A History of the Book in America

A major goal of the Program was the publication of a five-volume, collaborative scholarly work, A History of the Book in America, which examined American printing and publishing in its full cultural, social, commercial, and political contexts, from the early seventeenth century to our own times. An Editorial Board of distinguished scholars, chaired by David D. Hall, oversaw the series, which was published by the University of North Carolina Press. Many essays from the five volumes have since become canonical treatments of their subjects and are widely cited.

Volume 1, The Colonial Book in the Atlantic World, edited by Hugh Amory and David D. Hall, was published in 2000, and reissued in April 2007.

Volume 2, An Extensive Republic: Print, Culture, and Society in the New Nation, 1790-1840, edited by Mary Kelley and Robert A. Gross, was published in July 2010.
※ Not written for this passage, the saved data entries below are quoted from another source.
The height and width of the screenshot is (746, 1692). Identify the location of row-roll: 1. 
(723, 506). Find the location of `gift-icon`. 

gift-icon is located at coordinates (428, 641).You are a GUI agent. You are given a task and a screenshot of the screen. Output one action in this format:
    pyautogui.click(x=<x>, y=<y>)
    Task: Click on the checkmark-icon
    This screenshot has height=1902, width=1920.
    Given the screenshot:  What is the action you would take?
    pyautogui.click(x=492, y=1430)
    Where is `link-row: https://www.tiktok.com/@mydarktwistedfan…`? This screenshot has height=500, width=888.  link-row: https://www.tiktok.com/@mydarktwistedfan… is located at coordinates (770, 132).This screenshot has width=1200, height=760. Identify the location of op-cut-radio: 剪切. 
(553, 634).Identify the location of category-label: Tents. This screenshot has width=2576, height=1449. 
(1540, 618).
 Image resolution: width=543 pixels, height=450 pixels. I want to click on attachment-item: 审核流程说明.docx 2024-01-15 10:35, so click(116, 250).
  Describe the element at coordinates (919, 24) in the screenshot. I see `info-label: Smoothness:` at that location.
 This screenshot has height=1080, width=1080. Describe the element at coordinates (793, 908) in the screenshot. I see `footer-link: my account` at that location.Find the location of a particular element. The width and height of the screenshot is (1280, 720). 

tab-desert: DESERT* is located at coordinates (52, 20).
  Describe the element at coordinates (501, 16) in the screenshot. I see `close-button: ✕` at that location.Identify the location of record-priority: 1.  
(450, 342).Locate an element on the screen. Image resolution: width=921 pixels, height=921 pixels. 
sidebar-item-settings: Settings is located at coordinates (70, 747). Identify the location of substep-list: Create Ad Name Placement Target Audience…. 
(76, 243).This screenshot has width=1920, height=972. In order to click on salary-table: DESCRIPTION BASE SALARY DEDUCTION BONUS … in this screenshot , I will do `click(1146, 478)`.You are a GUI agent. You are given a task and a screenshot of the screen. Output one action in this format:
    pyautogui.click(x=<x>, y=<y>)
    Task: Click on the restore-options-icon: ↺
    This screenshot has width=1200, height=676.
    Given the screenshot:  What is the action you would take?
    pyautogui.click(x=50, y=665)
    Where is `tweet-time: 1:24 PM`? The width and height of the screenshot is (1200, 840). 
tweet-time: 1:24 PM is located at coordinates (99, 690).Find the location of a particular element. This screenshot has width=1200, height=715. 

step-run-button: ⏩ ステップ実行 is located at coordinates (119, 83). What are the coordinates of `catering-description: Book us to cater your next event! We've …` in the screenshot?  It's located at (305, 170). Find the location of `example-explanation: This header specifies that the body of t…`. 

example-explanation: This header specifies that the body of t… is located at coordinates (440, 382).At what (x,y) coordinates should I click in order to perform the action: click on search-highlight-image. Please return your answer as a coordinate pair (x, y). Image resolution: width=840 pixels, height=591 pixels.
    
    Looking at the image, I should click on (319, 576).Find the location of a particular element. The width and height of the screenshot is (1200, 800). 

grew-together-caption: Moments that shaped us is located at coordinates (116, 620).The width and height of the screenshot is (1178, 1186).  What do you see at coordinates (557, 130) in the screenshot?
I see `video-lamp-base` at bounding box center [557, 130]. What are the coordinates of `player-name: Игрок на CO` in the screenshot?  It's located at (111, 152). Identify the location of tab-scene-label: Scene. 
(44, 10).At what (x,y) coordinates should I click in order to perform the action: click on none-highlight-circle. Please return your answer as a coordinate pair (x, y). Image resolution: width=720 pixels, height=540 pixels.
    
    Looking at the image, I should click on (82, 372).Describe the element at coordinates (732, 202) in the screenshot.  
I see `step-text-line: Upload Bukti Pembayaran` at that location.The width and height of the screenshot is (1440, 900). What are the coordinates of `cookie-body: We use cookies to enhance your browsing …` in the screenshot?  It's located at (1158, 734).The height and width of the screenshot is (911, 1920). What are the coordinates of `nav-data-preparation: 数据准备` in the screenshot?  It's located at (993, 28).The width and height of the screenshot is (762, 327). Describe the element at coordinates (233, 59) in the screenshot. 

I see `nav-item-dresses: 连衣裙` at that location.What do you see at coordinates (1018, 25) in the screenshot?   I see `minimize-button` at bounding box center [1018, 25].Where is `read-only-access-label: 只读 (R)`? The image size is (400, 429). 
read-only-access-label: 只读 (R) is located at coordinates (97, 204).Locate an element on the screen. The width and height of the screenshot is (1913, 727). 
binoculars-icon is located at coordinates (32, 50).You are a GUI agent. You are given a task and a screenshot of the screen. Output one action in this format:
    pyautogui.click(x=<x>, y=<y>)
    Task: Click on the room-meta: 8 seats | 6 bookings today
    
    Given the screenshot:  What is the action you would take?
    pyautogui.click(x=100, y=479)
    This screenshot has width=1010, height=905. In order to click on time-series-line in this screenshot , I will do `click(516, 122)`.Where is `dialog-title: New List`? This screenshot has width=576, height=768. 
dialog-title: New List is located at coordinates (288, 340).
Volume 3, The Industrial Book, 1840-1880, edited by Scott E. Casper, Jeffrey D. Groves, Stephen W. Nissenbaum, and Michael Winship, was published in August 2007.

Volume 4, Print in Motion: The Expansion of Publishing and Reading in the United States, 1880-1940, edited by Carl F. Kaestle and Janice A. Radway, was published in January 2009.

Volume 5, The Enduring Book: Print Culture in Postwar America, edited by Joan Shelley Rubin, David Paul Nord and Michael Schudson, was published in September 2009.

In 2010, the Library of Congress’s Center for the Book held a symposium that celebrated the completion of A History of the Book in America, with presentations by general editor David D. Hall and volume editors Mary Kelley, Scott Casper, and Joan Rubin. The program is archived on the Library of Congress YouTube page: https://youtu.be/1wSSG161adM

Substantial funding from the National Endowment for the Humanities provided major support for the editorial work that inaugurated this important project.